C. Policy Implementation
-
Information Flow. Institutions should implement
policies, procedures, and systems that will facilitate prompt
reporting of significant financial interests to the institution
and enable the timely flow of accurate and complete information
to and from the COI committee, the responsible IRB(s), the institutional
Office of Technology Licensing, and responsible institutional
officials.
-
Electronic Reporting Form. To enhance the efficiency
of the reporting process, institutions should consider adopting
an electronic disclosure form and permitting covered individuals
to make and update financial reports on-line and in real time.
-
Resources. Implementation of a comprehensive,
effective COI policy may require institutions to devote new resources
to their compliance effort. Institutions should ensure that adequate
resources and personnel are allocated to support effective, credible
oversight of financial interests in human subjects research.
-
Written Acknowledgement Required. Institutions
should require that all individuals who conduct human subjects
research read and acknowledge in writing that they understand
and agree to comply with the institution's COI policies.
-
Education and Training. Institutions should
adopt mechanisms for disseminating COI policies to all faculty,
staff, students, and trainees, and for providing appropriate
education and training in these policies.
-
Compliance Monitoring. Institutions should
regularly assess compliance with COI policies through the use
of internal audit mechanisms and other appropriate self-evaluation
strategies.
-
Accreditation. The effectiveness of COI policies
and a formal assessment of institution-wide compliance with these
policies should be examined as an element of any accreditation
process for the institution's human subjects protection program.
Epilogue
During the past two decades, remarkable advancements in biomedical research
and the stimulus of the Bayh-Dole Act have vastly increased the breadth
and depth of engagement of academic medicine with industry. The growth
of the biotechnology industry is a celebrated accomplishment of the U.S.

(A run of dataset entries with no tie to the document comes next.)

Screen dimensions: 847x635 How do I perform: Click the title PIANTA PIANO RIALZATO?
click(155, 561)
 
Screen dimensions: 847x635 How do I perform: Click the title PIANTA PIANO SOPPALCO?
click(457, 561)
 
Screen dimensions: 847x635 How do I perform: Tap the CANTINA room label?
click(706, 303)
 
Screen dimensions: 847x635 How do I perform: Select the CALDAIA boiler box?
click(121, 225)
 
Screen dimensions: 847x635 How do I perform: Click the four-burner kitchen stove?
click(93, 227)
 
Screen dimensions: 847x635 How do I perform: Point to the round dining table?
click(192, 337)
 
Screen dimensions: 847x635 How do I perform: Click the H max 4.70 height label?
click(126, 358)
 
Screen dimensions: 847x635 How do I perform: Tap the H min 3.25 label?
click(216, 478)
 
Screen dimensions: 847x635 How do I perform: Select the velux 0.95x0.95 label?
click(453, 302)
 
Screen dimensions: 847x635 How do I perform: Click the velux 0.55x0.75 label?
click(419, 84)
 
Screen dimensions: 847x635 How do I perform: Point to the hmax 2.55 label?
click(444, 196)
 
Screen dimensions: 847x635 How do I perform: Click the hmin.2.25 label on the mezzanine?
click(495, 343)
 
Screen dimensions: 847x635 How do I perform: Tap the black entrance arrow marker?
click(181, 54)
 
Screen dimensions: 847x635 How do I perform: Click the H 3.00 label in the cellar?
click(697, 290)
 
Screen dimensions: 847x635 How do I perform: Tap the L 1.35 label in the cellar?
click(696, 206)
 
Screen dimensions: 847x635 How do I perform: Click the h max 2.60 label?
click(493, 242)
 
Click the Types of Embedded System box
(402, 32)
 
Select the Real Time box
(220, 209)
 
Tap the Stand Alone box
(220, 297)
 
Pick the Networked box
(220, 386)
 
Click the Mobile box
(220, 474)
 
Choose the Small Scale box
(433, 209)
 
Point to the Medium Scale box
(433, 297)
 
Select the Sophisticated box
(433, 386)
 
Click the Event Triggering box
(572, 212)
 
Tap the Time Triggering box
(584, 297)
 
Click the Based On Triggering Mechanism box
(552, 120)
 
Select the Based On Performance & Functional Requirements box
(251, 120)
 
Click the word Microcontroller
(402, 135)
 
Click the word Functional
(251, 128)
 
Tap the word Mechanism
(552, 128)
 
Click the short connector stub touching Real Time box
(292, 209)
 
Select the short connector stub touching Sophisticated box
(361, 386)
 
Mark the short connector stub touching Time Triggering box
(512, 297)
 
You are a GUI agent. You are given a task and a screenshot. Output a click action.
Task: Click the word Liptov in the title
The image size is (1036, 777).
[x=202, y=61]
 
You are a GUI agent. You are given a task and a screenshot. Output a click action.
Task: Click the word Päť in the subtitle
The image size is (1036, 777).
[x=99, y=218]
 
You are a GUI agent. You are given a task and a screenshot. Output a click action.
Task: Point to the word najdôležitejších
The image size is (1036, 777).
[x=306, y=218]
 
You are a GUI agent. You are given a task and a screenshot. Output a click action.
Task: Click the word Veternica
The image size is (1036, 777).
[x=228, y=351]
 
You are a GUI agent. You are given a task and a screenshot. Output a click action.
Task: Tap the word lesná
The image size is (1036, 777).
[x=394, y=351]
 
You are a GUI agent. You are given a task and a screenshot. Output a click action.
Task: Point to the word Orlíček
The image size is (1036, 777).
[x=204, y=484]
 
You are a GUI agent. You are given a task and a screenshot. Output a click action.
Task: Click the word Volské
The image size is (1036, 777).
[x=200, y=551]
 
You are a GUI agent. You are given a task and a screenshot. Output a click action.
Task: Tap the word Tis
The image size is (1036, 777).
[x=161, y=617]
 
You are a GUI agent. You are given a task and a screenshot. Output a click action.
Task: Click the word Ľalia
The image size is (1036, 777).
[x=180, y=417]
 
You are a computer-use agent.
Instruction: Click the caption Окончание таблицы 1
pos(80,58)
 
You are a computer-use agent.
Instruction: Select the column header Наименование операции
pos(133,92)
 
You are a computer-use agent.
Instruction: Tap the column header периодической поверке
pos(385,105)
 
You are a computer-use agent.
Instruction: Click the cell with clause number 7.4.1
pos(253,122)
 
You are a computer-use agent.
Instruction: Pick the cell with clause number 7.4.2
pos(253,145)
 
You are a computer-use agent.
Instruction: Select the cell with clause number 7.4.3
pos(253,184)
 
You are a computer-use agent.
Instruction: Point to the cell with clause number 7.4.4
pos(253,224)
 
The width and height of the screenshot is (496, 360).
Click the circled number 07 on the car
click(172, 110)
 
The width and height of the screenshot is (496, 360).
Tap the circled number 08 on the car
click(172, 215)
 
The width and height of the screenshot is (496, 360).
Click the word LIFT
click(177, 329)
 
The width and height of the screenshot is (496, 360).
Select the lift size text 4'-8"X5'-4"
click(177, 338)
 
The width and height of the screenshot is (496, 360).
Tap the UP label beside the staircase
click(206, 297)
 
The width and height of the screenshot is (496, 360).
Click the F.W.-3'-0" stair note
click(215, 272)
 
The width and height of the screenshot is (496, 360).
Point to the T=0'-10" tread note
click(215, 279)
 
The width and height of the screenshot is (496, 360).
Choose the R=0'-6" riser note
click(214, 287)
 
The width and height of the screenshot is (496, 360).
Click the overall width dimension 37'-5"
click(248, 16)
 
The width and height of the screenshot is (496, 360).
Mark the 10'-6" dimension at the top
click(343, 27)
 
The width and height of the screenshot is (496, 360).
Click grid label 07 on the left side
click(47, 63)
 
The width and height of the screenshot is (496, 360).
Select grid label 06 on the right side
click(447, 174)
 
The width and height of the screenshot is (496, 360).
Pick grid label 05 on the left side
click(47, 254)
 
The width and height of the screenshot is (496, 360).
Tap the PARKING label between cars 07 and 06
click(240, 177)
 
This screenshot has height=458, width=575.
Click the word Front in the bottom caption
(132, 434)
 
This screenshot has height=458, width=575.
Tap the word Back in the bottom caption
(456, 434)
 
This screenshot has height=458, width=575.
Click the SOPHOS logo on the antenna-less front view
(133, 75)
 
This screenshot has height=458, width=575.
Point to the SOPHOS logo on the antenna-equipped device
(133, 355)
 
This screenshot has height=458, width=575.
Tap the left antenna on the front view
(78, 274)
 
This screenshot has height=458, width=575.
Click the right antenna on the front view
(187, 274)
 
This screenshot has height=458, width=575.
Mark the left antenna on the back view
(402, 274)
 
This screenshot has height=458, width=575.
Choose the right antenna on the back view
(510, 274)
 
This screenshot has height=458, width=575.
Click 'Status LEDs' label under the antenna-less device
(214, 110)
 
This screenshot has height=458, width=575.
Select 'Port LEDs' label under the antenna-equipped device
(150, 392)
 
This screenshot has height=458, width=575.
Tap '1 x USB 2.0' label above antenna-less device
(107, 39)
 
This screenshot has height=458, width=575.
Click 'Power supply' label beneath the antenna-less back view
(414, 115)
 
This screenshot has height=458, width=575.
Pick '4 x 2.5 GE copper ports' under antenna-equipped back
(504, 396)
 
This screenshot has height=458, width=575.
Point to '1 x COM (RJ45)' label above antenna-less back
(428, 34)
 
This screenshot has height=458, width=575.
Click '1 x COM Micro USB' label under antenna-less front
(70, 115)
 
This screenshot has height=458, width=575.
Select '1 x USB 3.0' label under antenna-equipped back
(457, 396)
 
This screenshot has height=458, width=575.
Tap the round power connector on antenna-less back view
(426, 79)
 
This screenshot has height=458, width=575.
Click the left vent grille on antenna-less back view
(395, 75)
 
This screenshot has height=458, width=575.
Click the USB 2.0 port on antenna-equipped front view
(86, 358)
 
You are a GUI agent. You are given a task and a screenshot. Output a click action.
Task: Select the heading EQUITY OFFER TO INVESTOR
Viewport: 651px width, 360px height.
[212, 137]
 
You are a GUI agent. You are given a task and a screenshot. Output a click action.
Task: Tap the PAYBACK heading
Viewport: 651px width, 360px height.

economy during the second half of the 20th century, and together with
the information technology industry has spurred public perception of
research universities as engines of economic development and social betterment.
But at the same time, the public insists that universities remain unblemished
by financial selfinterest and continue to serve society as trusted and
impartial arbiters of knowledge. This"conflict of public expectations" is
nowhere more intense than in academic medicine and in research involving
human subjects, where the steadily deepening engagement of clinical research
with the world of commerce is seen by many influential observers as threatening
both research integrity and the welfare of research participants.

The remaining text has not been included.